EXERCISE REQUIREMENTS → Only the lines from the one containing "Screen dimensions: 720x677" through the end of the entries are to be copied, exactly and without pictures, please.

SUPPLIED DATA →

━━━━

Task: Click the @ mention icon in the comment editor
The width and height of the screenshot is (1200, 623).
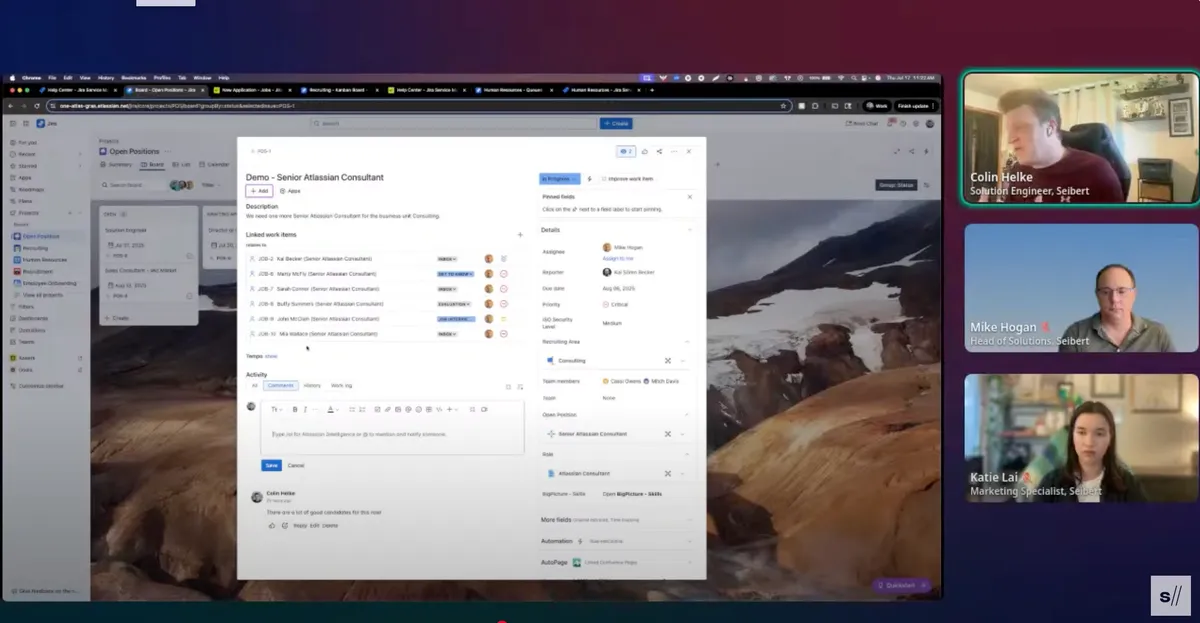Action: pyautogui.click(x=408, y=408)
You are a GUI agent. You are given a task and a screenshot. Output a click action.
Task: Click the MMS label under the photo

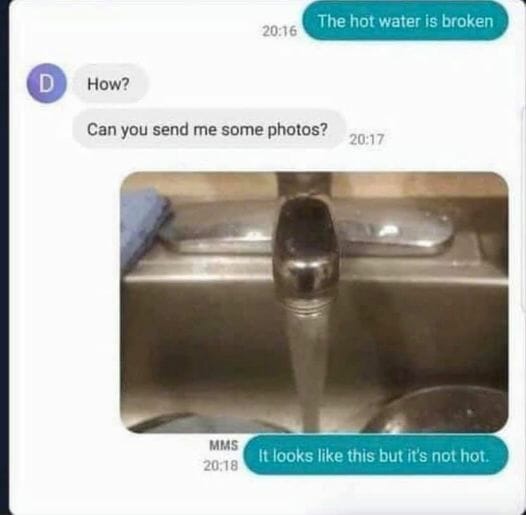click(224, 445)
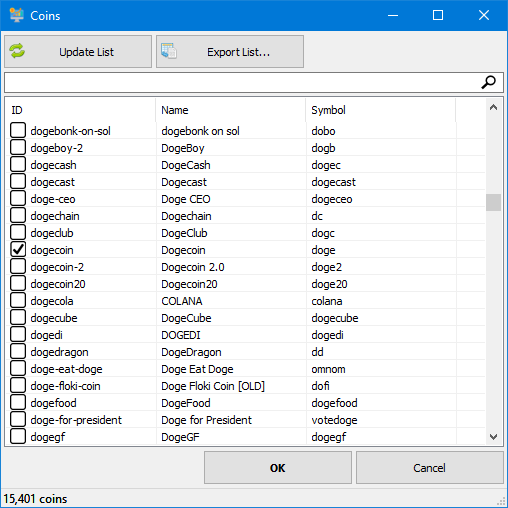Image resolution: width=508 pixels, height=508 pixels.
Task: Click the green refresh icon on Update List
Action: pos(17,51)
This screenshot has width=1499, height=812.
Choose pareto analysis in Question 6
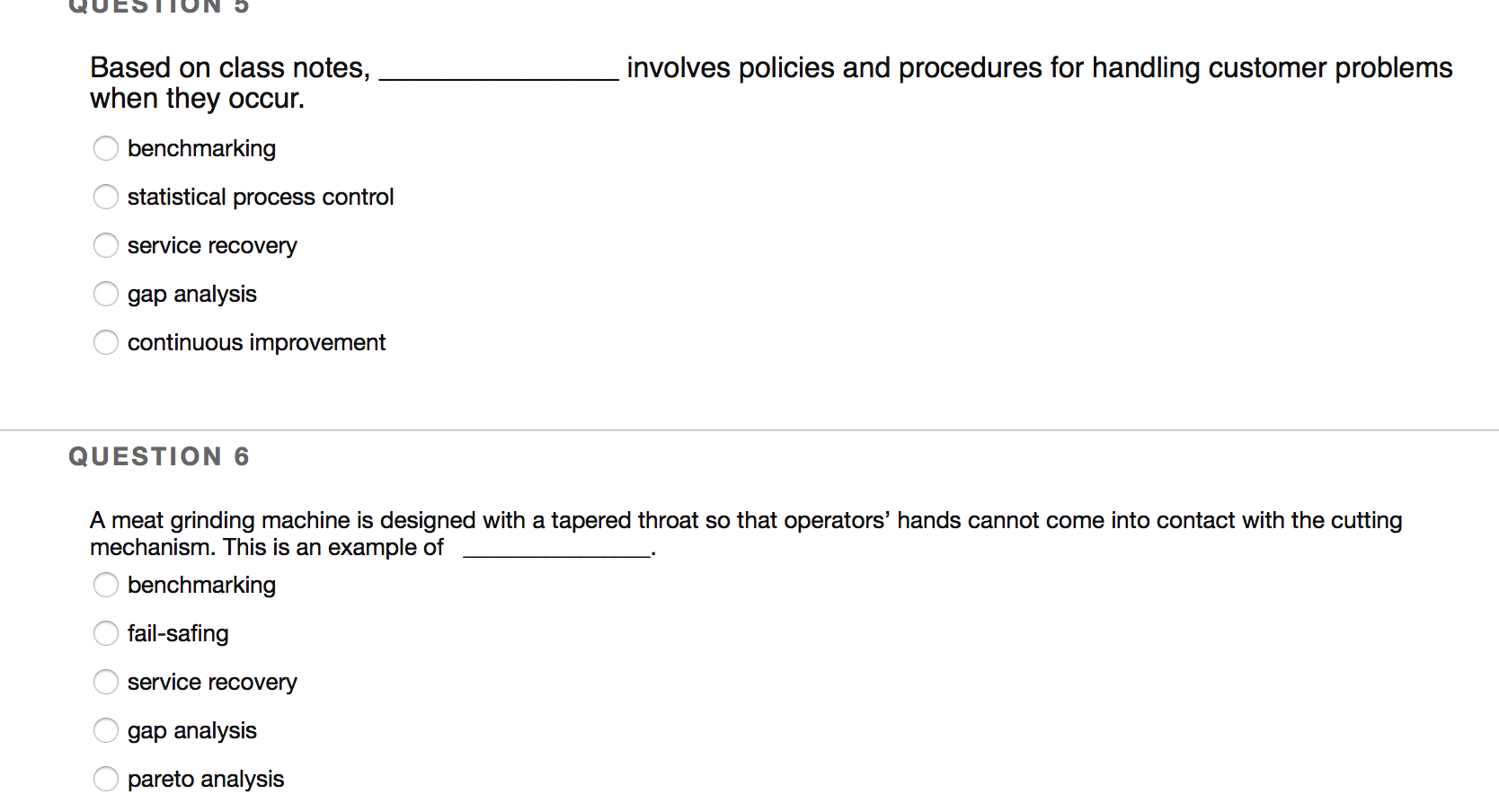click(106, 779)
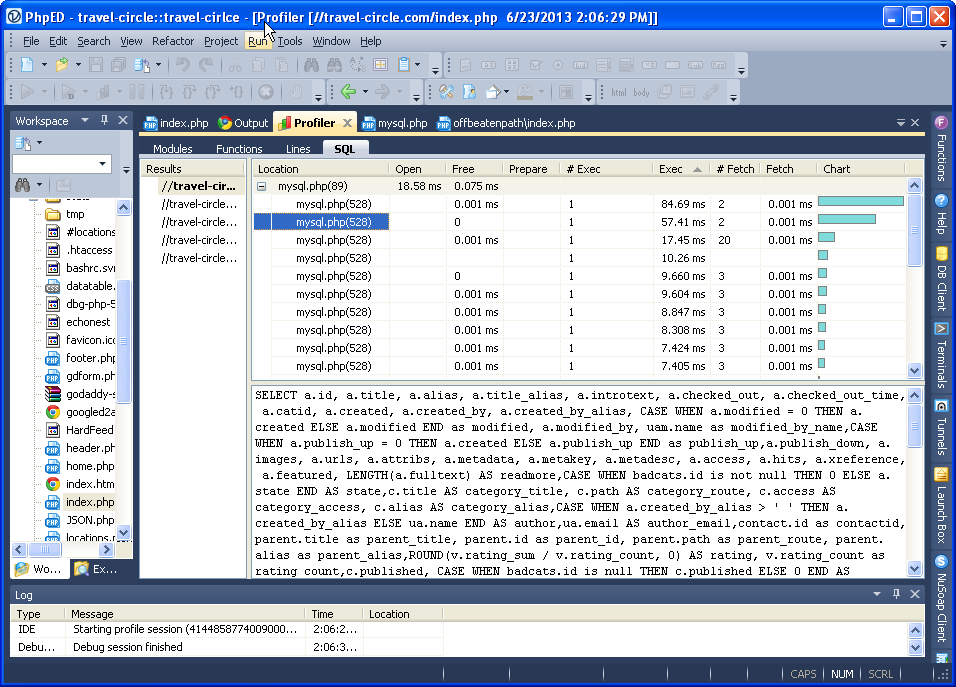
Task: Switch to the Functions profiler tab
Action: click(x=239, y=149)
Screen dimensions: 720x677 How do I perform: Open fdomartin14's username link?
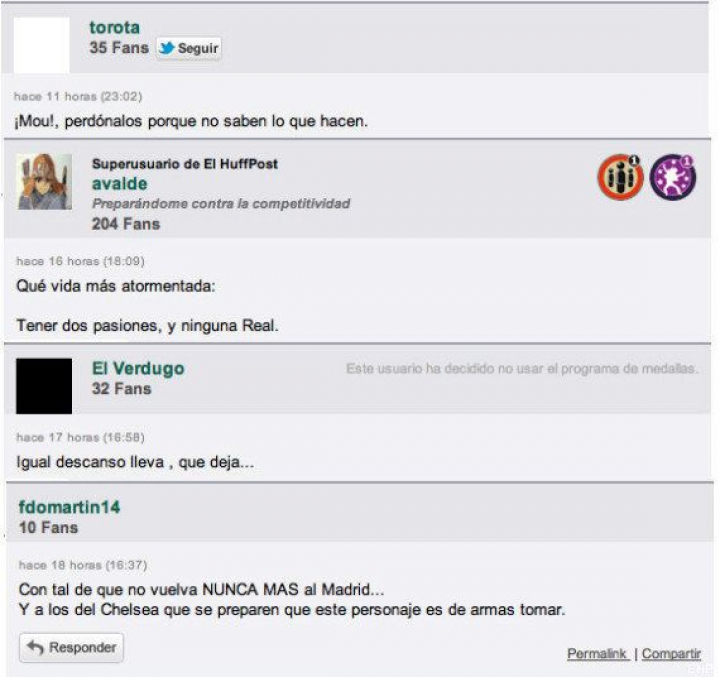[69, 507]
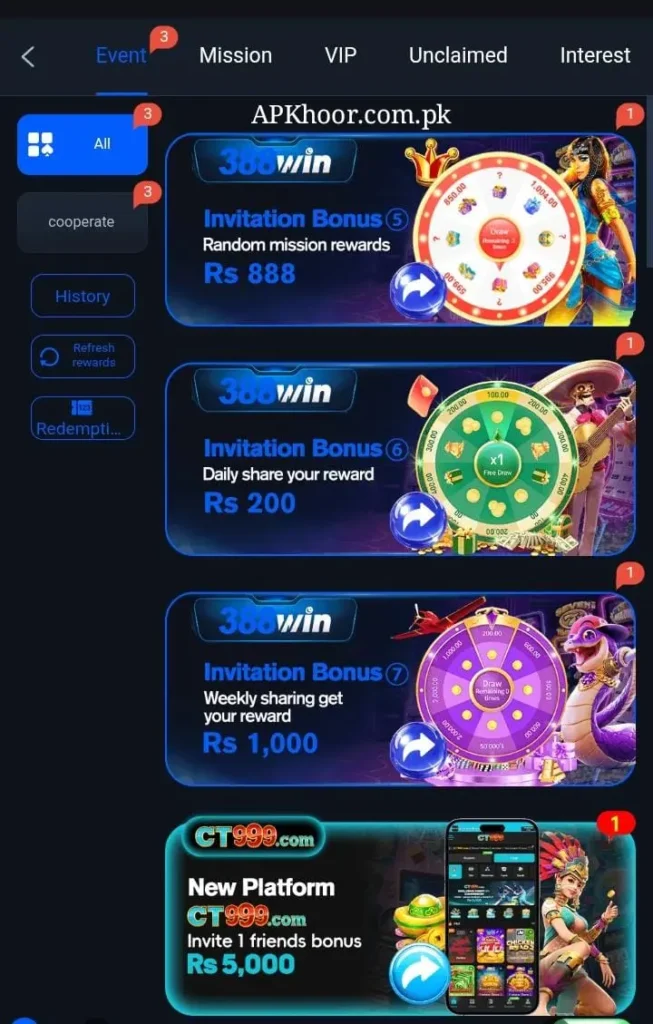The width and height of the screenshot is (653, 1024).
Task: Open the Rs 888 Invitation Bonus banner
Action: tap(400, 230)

━━━━

TASK OUTPUT →
Screen dimensions: 720x677 How do I perform: Open fdomartin14's username link?
[69, 507]
The width and height of the screenshot is (653, 1024).
Task: Open the Rs 888 Invitation Bonus banner
Action: tap(400, 230)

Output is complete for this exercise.